“I am particularly delighted that, for the first-time in our history, we have an equal number of women and men on the executive. The achievement of a gender-balanced executive is an important step on the road to equality. However, there is much more to do; I look forward to working with our Deputies to continue to make the community more inclusive in the years ahead,” Rosenberg said.
The results represent an early success in fulfilling the ambitions of Board’s gender equality plan, released in September, which pledged to raise the number of female deputies in the organisation to better reflect the diversity of the Jewish community.
A Board spokesperson said that female candidates had been encouraged to stand for its divisions and executive. Three of the four divisional elections had been contested and multiple men had stood.

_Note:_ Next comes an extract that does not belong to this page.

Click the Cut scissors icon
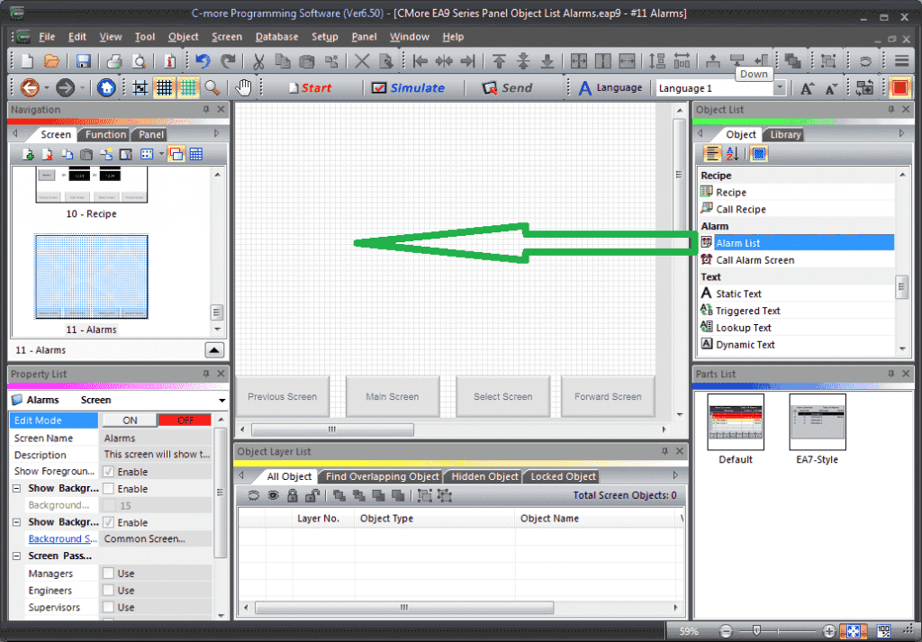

The equality plan was produced in consultation with women deputies after May’s elections, drawing from the results of internal surveys of women in the organisation as well as the recommendations of the Jewish Leadership Council’s 2012 Commission on Women in Jewish Leadership.
The announcement of the plan came shortly after two women – former Labour MP Dame Louise Ellman and Liberal Judaism Chair Karen Newman – were selected to be independent chairs of the Board’s plenary sessions, a role which was previously held by the president.
The new programme includes provisions to change the workplace culture and encourage more women to step forward for BoD divisional and executive elections to ensure balanced representation.
The previous president, Marie van der Zyl, was only the second woman to take up the role.